Senin, 12 September 2011

Sekitar Prosesi Liturgi Sabda


Sekitar Prosesi Liturgi Sabda
I: “Tu-han ber-sa-ma-mu.” U: “Dan ber-sama roh-mu.” I: “Inilah In-jil Ye-sus Kris-tus menurut Ma-ti-us.” U: “Dimuliakan-lah Tu-han.” Merupakan seruan pemakluman Injil yang biasa dibawakan oleh Imam atau Diakon bersama umat sebelum Injil dibacakan.
Dalam uraian C.H.Suryanugraha,OSC bahwa terdapat tujuh kali tanda salib dalam Misa. Di antaranya tiga tanda salib kecil pada dahi-mulut-dada sebelum mendengarkan Injil (bdk. hidupkatolik.com, edisi 25 Juli 2011 atau Warta Klara, edisi 7 Agustus 2011).
Berkaitan hal di atas. Bilamanakah pembuatan tiga tanda salib kecil pada dahi, mulut, dan dada dilakukan? Apakah sebelum mengatakan “Dimuliakanlah Tuhan”? Apakah sesudah menyahut “Dimuliakanlah Tuhan”? ataukah pada saat bersamaan mengatakan “Dimuliakanlah Tuhan”?
Ya, yang tepat adalah sesudah menyahut “Dimuliakanlah Tuhan”!
Mengapa pembuatan tiga tanda salib kecil harus dilakukan sesudah menyahut “Dimuliakanlah Tuhan”?
Pada TPE 2005, arti simbol tanda salib yang dibuat ketika memulai bacaan Injil dengan membuat tanda salib pada dahi, mulut, dan dada, yaitu untuk mengungkapkan hasrat (tanggapan iman) agar budi diterangi, mulut disanggupkan untuk mewartakan, dan hati diresapi oleh sabda Tuhan.
Meskipun ini merupakan hal praktis-teknis yang tampak sepele di antara kita-umat. Namun pada kenyataannya, bahwa tidak ada keseragaman pemahaman tata gerak liturgis di antara kita-umat dalam membuat tanda salib kecil pada dahi-mulut-dada sebelum Injil dibacakan.
Masih banyak di antara kita-umat kurang menghayati makna liturgis dari tata gerak ini. Sebagian di antara kita-umat justru membuat tiga tanda salib kecil pada dahi-mulut-dada seraya berkata “Dimuliakanlah Tuhan”. Atau kadang bahkan lebih cepat mendahului dengan tergesa-gesa tanpa peduli sahutannya. Padahal bukanlah demikian.
Reflectio
Sewaktu Imam mengatakan: “Inilah Injil Yesus Kristus menurut Matius” (atau menurut Markus/Lukas/Yohanes sesuai kalender liturgi). Maka Umat tidak segera membuat tiga tanda salib kecil, akan tetapi berseru “Dimuliakanlah Tuhan” dengan penuh pemaknaan, kesadaran, dan kepasrahan menerima Sabda Allah.
Setelah itu, barulah kemudian kita-umat membuat tiga tanda salib kecil pada dahi, mulut dan di dada dengan menggunakan jari tangan kita disertai rumusan perkataannya.

### [CUPLIKAN DAFTAR]
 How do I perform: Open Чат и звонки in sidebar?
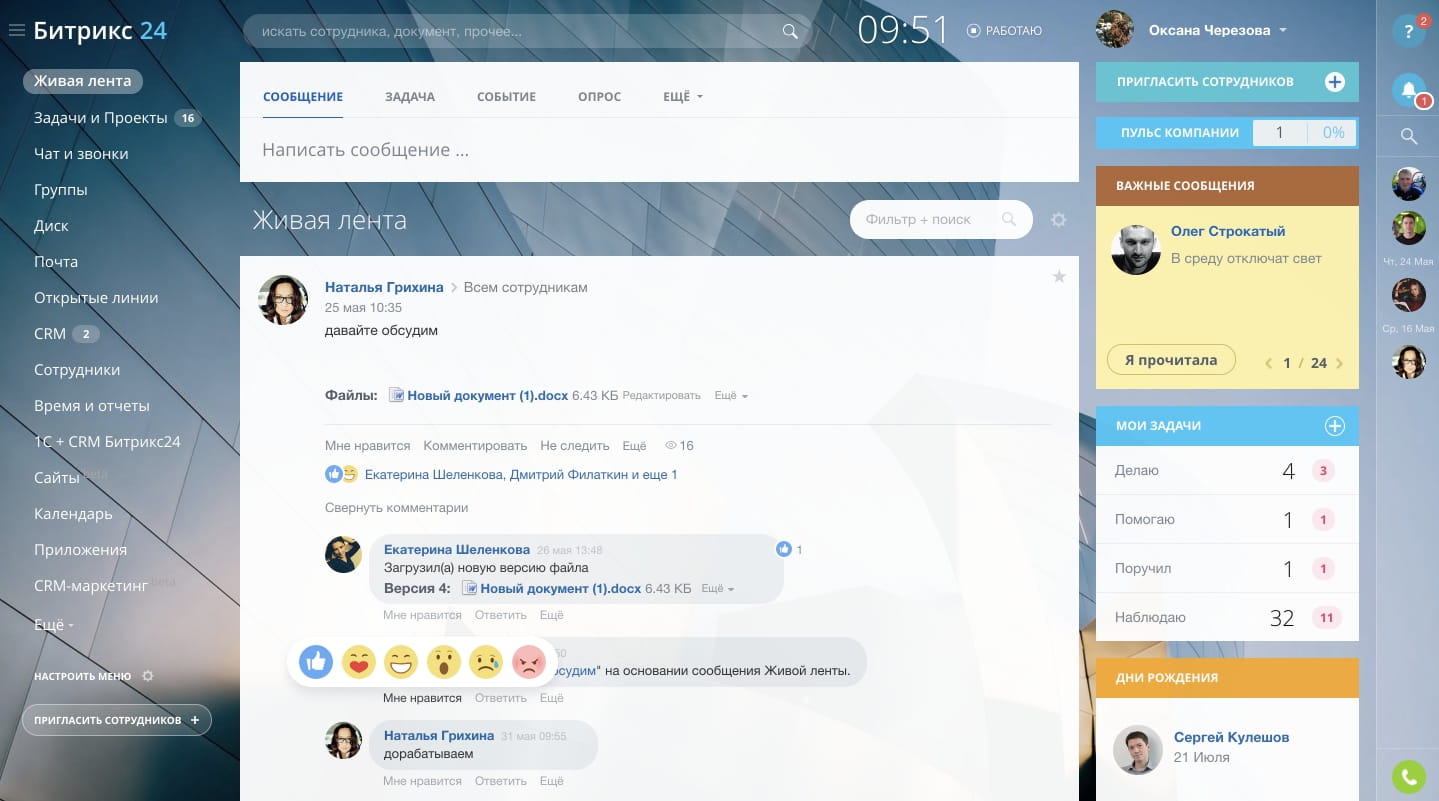(81, 154)
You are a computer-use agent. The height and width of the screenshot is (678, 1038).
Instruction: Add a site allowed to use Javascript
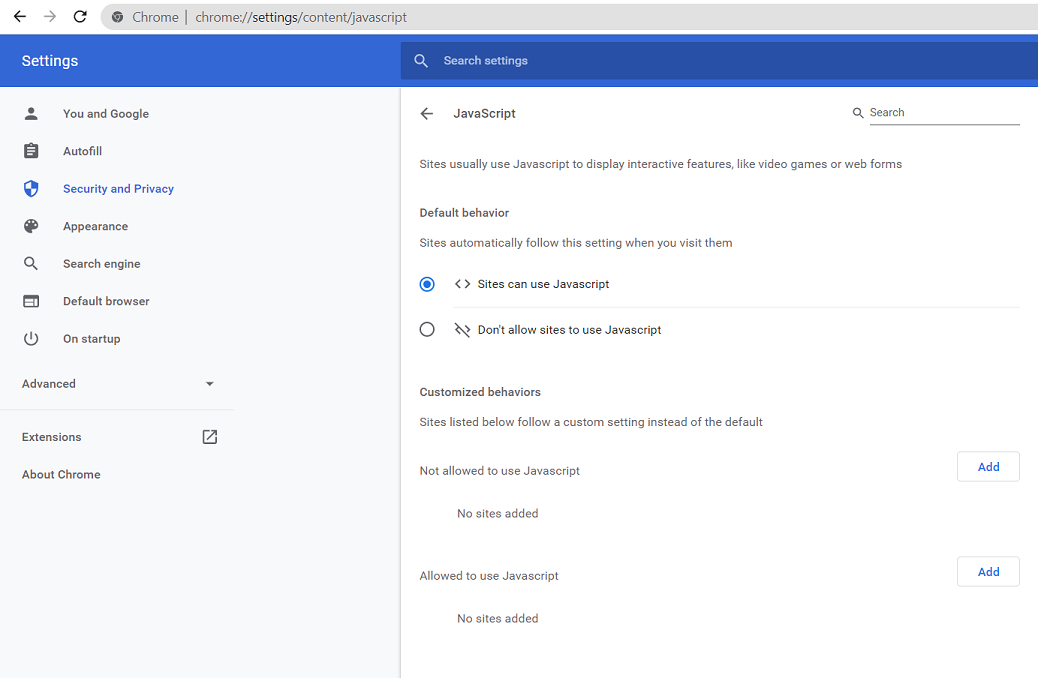click(988, 572)
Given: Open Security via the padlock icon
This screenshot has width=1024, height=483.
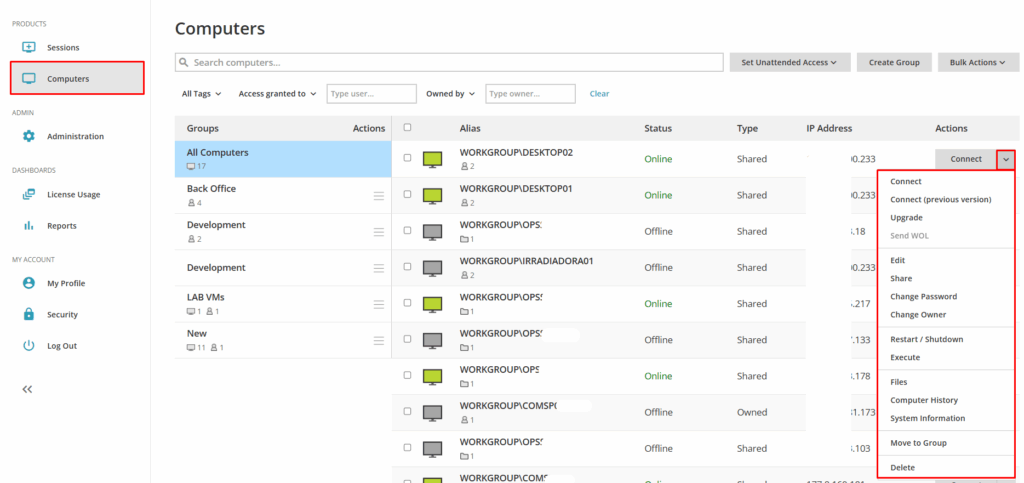Looking at the screenshot, I should (x=29, y=315).
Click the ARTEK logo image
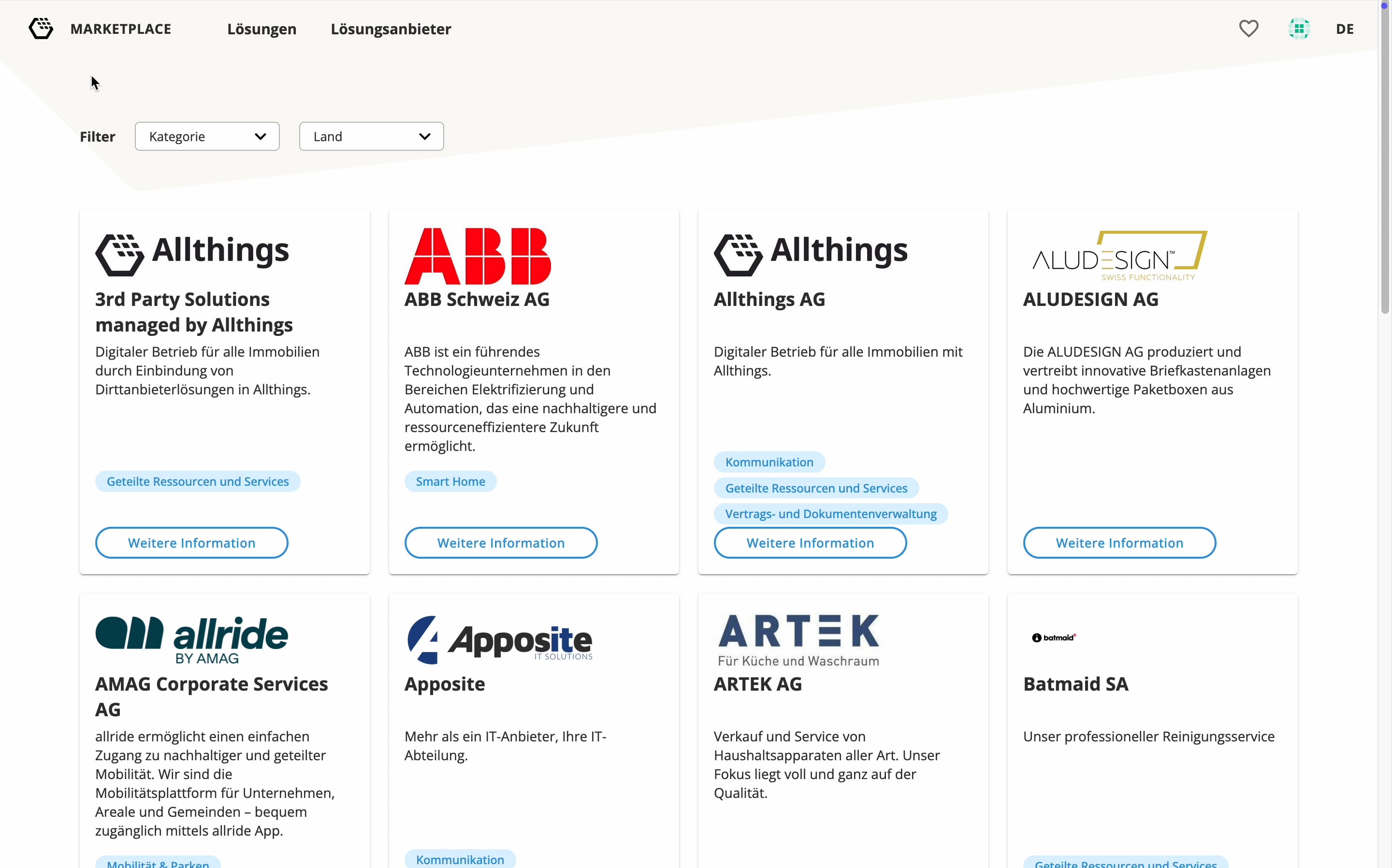This screenshot has height=868, width=1392. tap(798, 640)
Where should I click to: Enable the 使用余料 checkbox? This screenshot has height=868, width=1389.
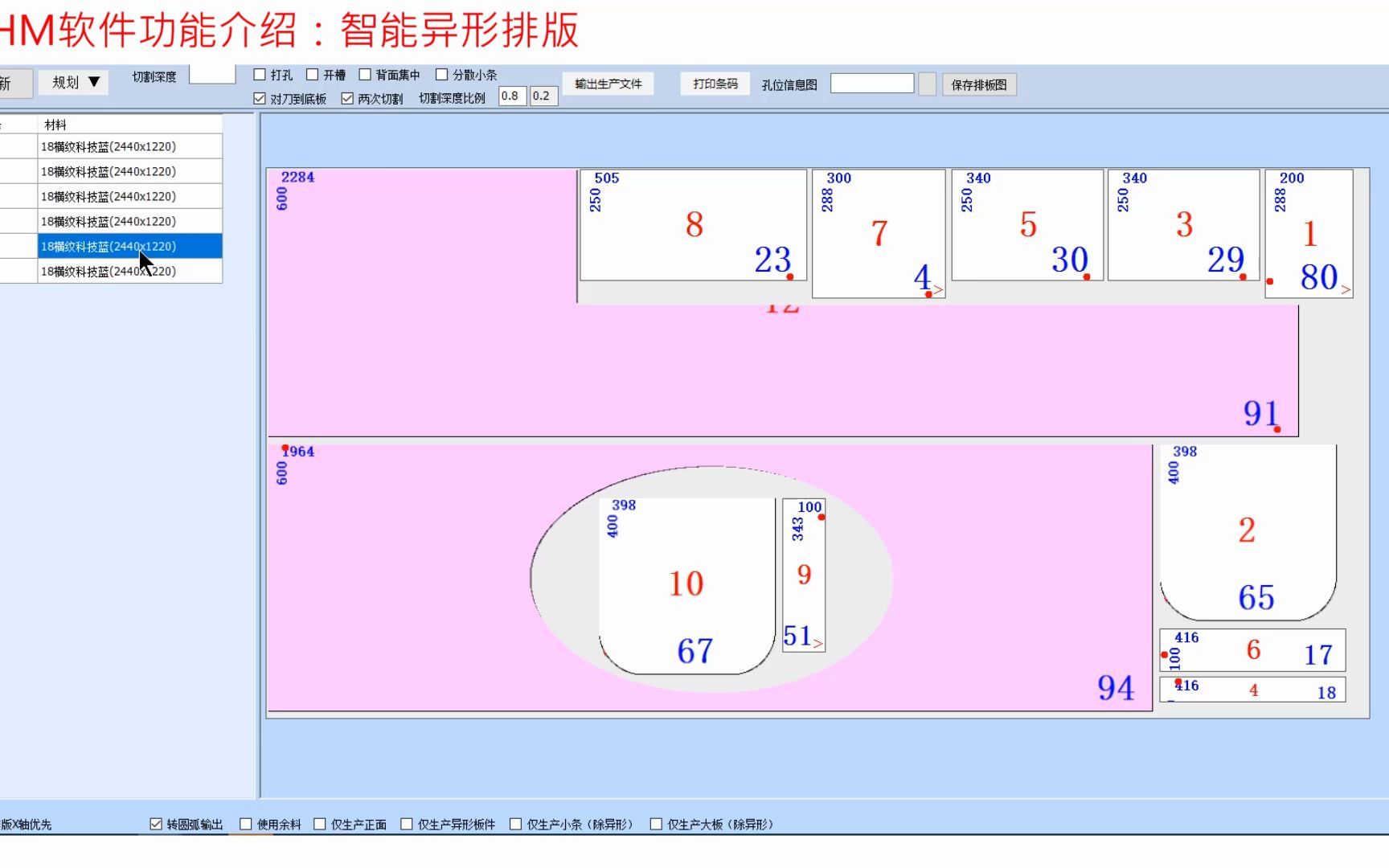pos(245,824)
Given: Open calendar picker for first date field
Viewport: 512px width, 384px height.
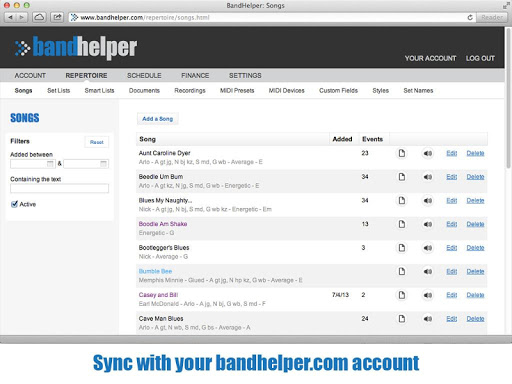Looking at the screenshot, I should (x=50, y=164).
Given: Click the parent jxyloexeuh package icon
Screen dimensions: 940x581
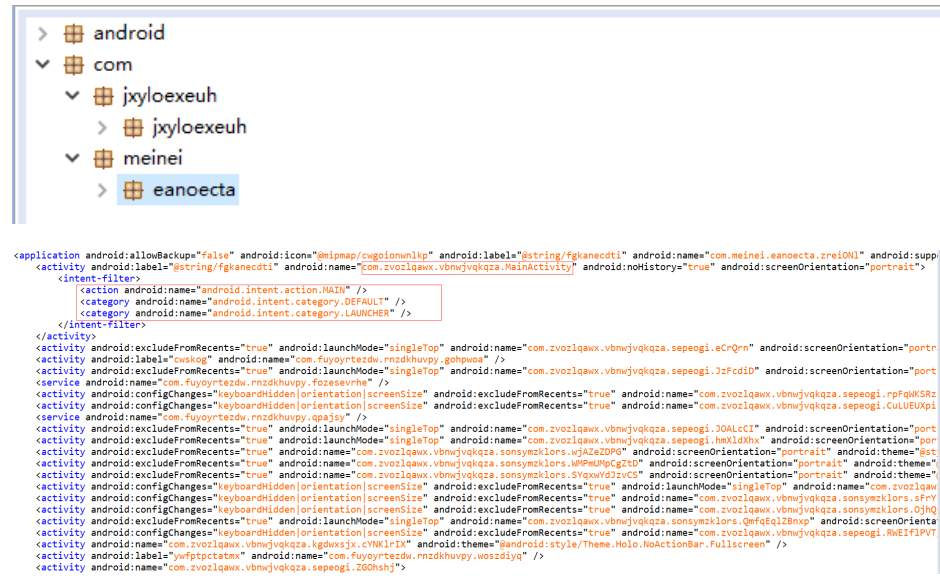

### [PETUNJUK TUGAS]
Ulangi tanpa perubahan bagian tulisan tentang prosesi Liturgi Sabda dari "Masih banyak di" sampai "menerima Sabda Allah.". Daftar tersebut tidak diperlukan untuk mengerjakan latihan ini.

### [JAWABAN LATIHAN]
Masih banyak di antara kita-umat kurang menghayati makna liturgis dari tata gerak ini. Sebagian di antara kita-umat justru membuat tiga tanda salib kecil pada dahi-mulut-dada seraya berkata “Dimuliakanlah Tuhan”. Atau kadang bahkan lebih cepat mendahului dengan tergesa-gesa tanpa peduli sahutannya. Padahal bukanlah demikian.
Reflectio
Sewaktu Imam mengatakan: “Inilah Injil Yesus Kristus menurut Matius” (atau menurut Markus/Lukas/Yohanes sesuai kalender liturgi). Maka Umat tidak segera membuat tiga tanda salib kecil, akan tetapi berseru “Dimuliakanlah Tuhan” dengan penuh pemaknaan, kesadaran, dan kepasrahan menerima Sabda Allah.